◆ The problem ◆
Copy the lines below word for word, starting at the line that contains "Given: Click the Đóng Tab menu item" and ending at the line that contains "Looking at the screenshot, I should tap(185, 25).", both of those lines included. Leave the pictures out of your copy.

◆ Records provided ◆
----
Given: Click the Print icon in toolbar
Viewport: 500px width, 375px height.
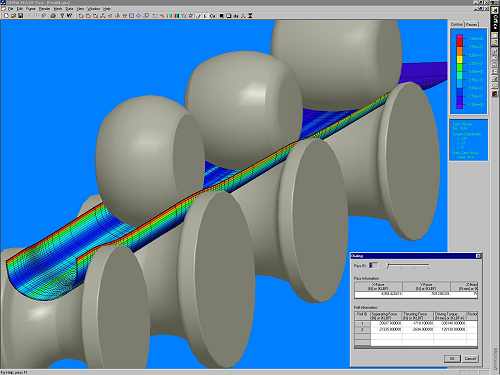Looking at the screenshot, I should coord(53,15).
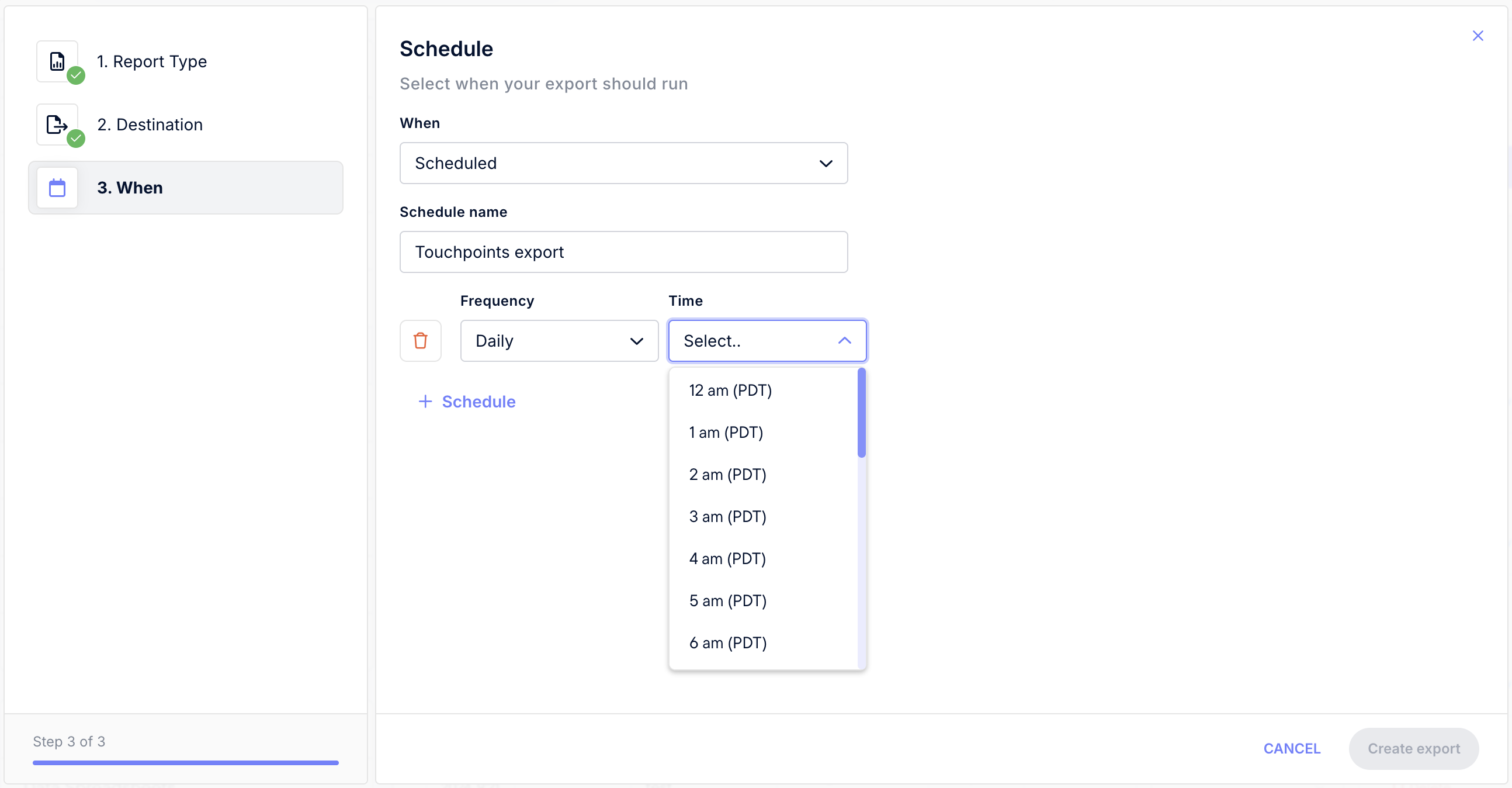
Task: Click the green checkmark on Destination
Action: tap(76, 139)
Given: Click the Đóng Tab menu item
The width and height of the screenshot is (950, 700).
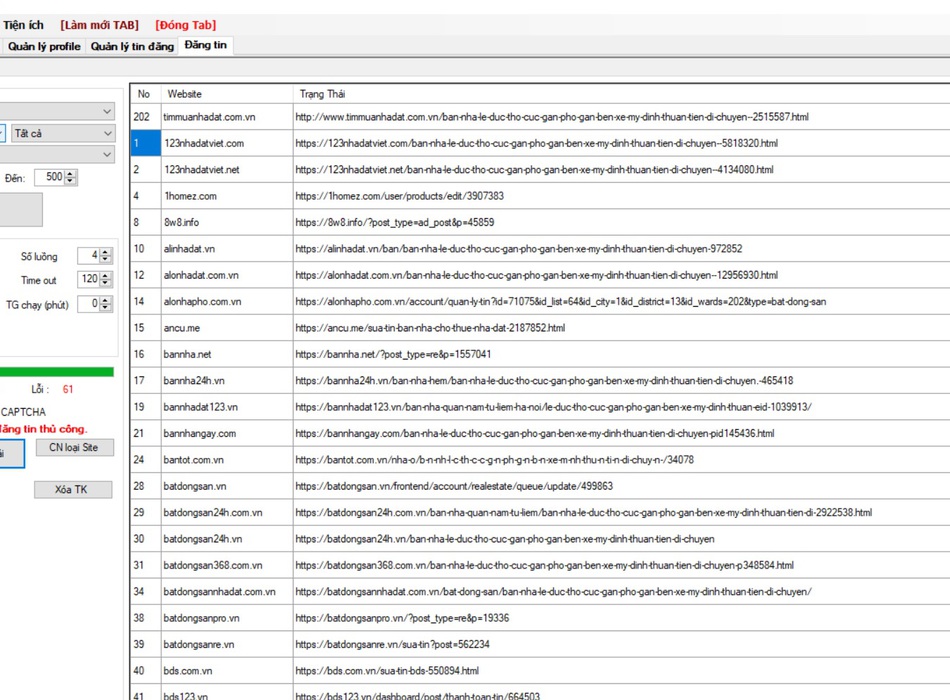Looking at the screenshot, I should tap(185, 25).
----
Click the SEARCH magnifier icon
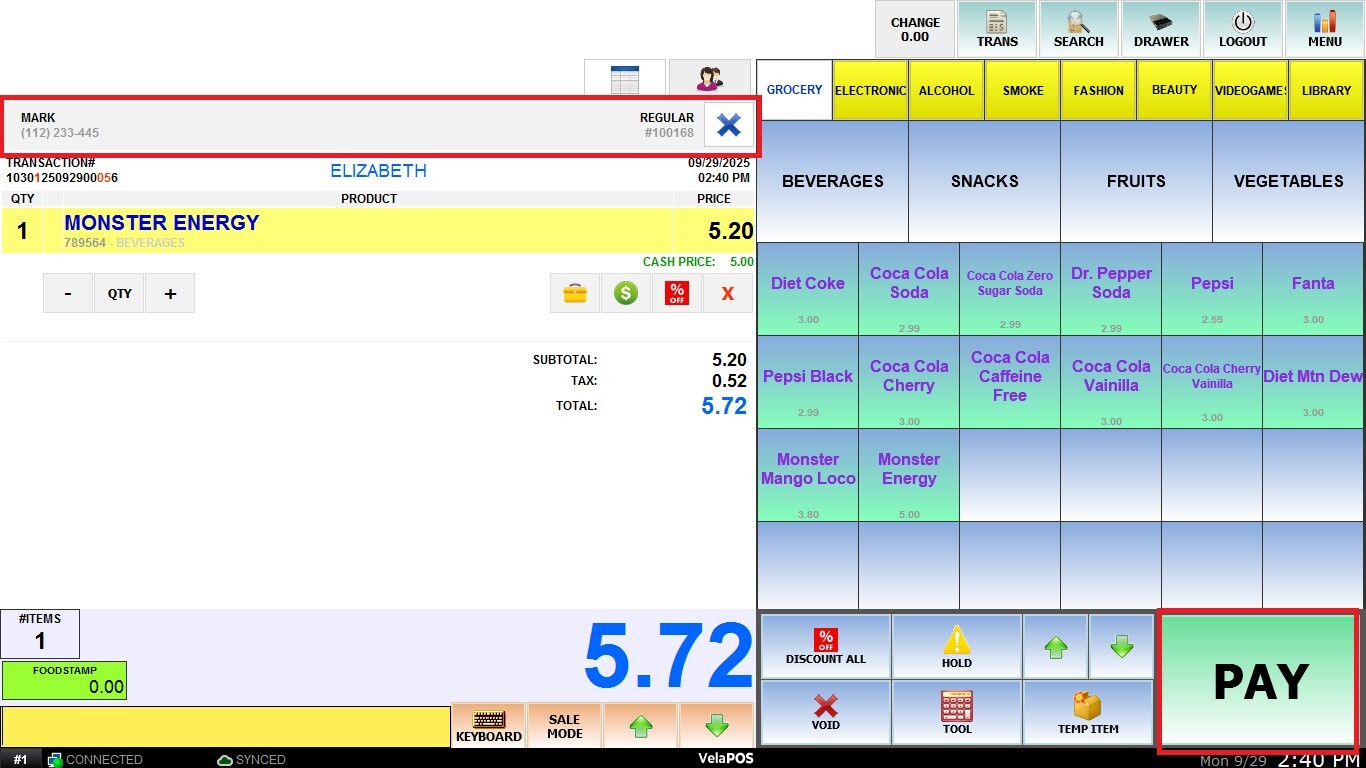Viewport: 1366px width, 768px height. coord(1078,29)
----
◆ Full solution ◆
Given: Click the Đóng Tab menu item
The width and height of the screenshot is (950, 700).
Looking at the screenshot, I should tap(185, 25).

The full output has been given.